Secondo una prima ricostruzione delle autorità, sembra che uno dei membri del gruppo avesse dei pregressi con la vittima. Litigi, niente di più. Non giustifica quindi la violenza barbarica subita da Louis. A ogni modo, si conoscevano. Infatti gli inquirenti hanno spiegato che è possibile che il 17enne sia stato attirato nei pressi del cantiere appositamente. Quanto accaduto in seguito è stato ripreso dagli stessi responsabili, che venerdì hanno inviato il video a un conoscente. Quest’ultimo ha quindi allertato immediatamente le autorità, ma dalle immagini il luogo dell’aggressione non era chiaro.
L’incognita sul movente
Louis presentava «numerosi ematomi al volto e diversi sanguinamenti dalla bocca e dal naso», ha affermato il procuratore di Narbona Jean-Philippe Rey, durante una conferenza stampa mercoledì. È stato prima ricoverato, poi trasferito a Perpignan. Quando i soccorritori l’hanno trovato, era ancora vivo. Ma le ferite riportate non gli hanno dato scampo. Torna così rilevante, anche in Francia, il tema della sicurezza e di quella che il presidente di Rassemblement National Jordan Bardella ha definito un «imbarbarimento della società».
Dura anche la reazione di Marine Le Pen, che ha lamentato l’incrementarsi delle «barbarie quotidiane». Bardella ha poi rimarcato il concetto, sostenendo che l’aggressione ai danni di Louis sia «il simbolo di un Paese alla deriva». Mentre Gabriel Attal, candidato di Renaissance alle elezioni presidenziali, ha chiesto «uno shock di autorità». Ma mentre alcuni fanno riferimento a «motivazioni di carattere razziale», le autorità hanno chiarito che per ora tale movente non è considerato nella pista d’indagine. Hanno quindi chiesto di «correggere le informazioni errate circolate su alcuni media e sui social network».
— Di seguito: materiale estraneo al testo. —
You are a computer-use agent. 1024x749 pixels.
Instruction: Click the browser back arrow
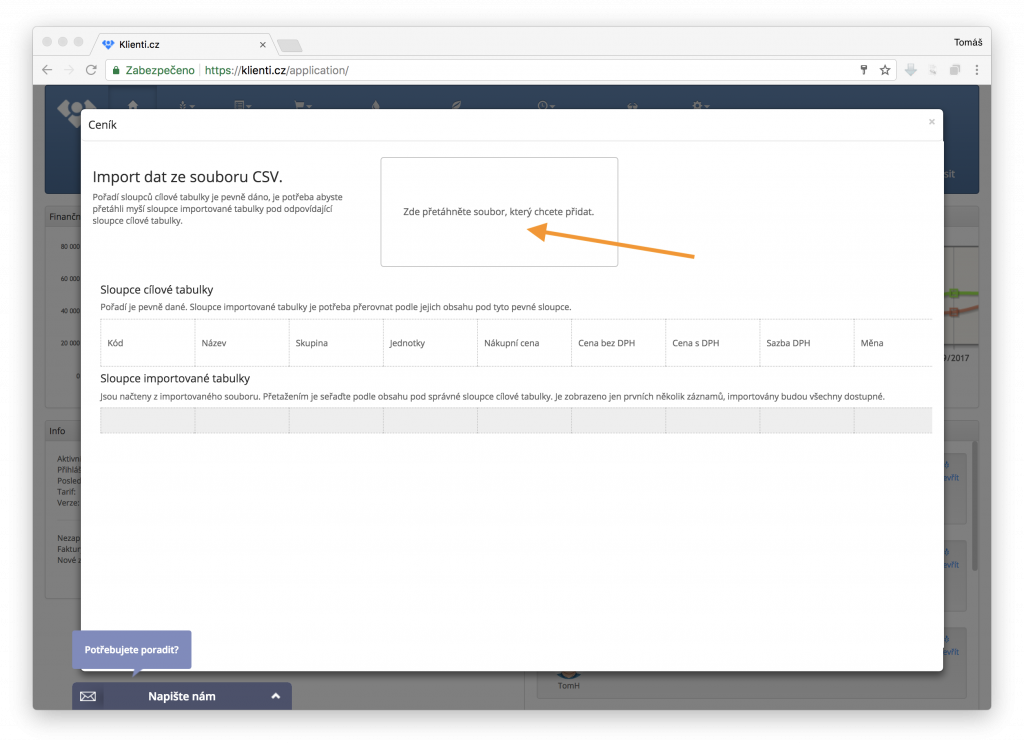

Il procuratore Jean-Philippe Rey ha chiarito che «tre degli indagati erano già conosciuti dai servizi dell’ASE, ma nessuno di loro era ospitato nella stessa struttura che accoglieva Louis». Il 17enne si trovava a Narbona dal mese di maggio, ospitato temporaneamente in una struttura dell’ASE «con il consenso dei suoi genitori e su loro richiesta», come confermato dalla vicepresidente del dipartimento dell’Aude Chloé Danillon.
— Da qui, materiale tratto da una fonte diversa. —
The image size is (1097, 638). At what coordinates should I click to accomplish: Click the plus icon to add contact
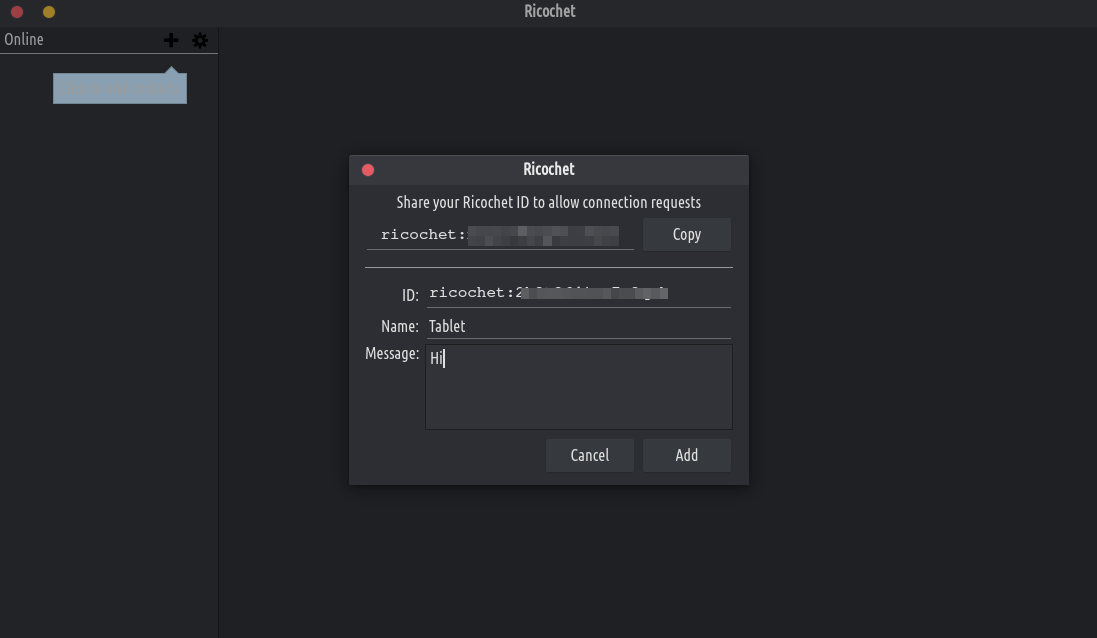[171, 40]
Si era già rivolto alle autorità in due occasioni: l’11 maggio aveva sporto denuncia «per fatti che coinvolgevano altri ragazzi, senza alcun collegamento con gli attuali indagati», mentre il 12 giugno si era presentato alla gendarmeria nel Tarn per segnalare una violenza di gruppo, senza però formalizzare una querela.